## Exercise:
Exactly retype the lines from the top of the data through the line containing "673x301 pixels.", leaving out every picture.

::: Working data

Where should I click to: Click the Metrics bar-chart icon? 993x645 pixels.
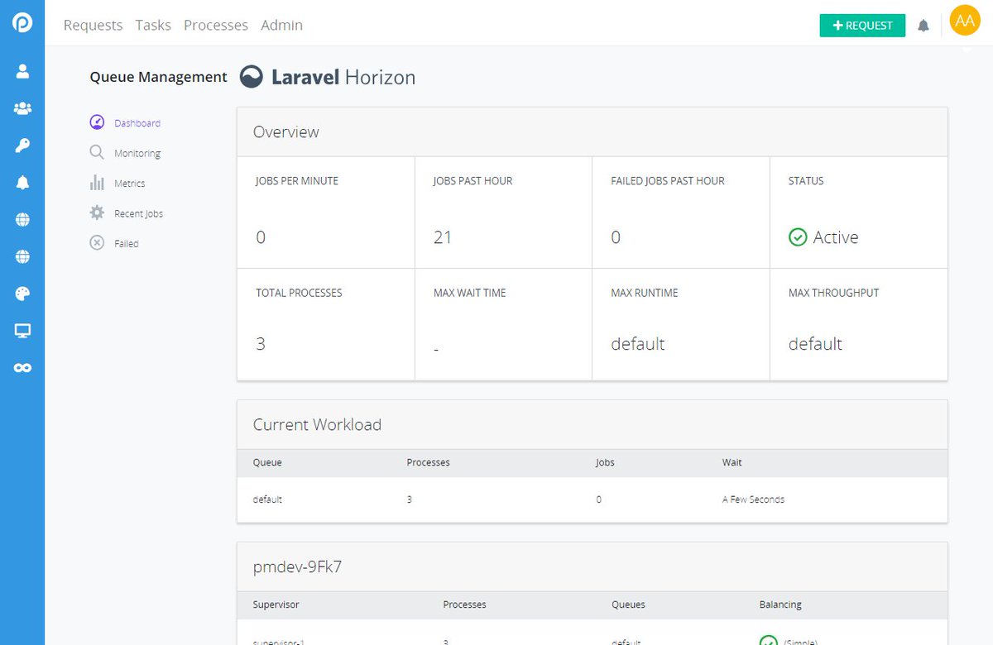(x=98, y=182)
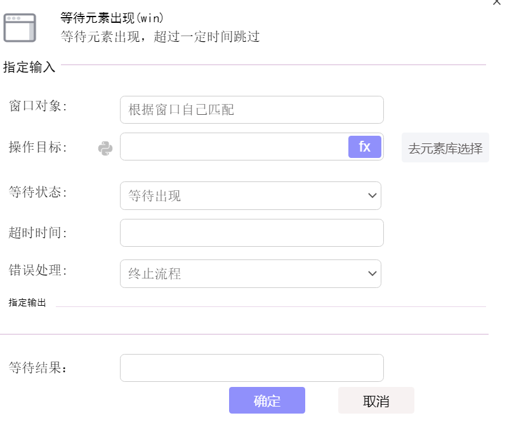Screen dimensions: 507x425
Task: Close the dialog with the X button
Action: (x=497, y=3)
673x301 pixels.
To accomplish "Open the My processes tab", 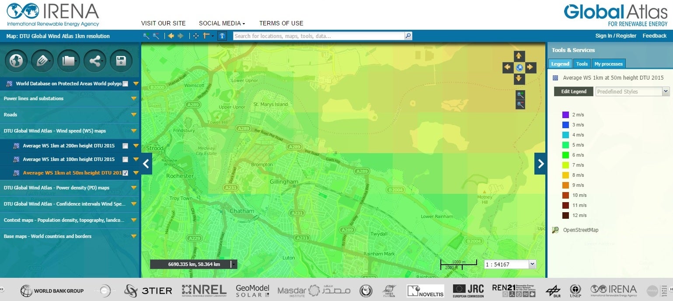I will tap(608, 64).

::::::

## Answer for the task:
Where should I click to: Click the Metrics bar-chart icon? 993x645 pixels.
(x=98, y=182)
Screen dimensions: 507x425
Task: Close the dialog with the X button
Action: (x=497, y=3)
673x301 pixels.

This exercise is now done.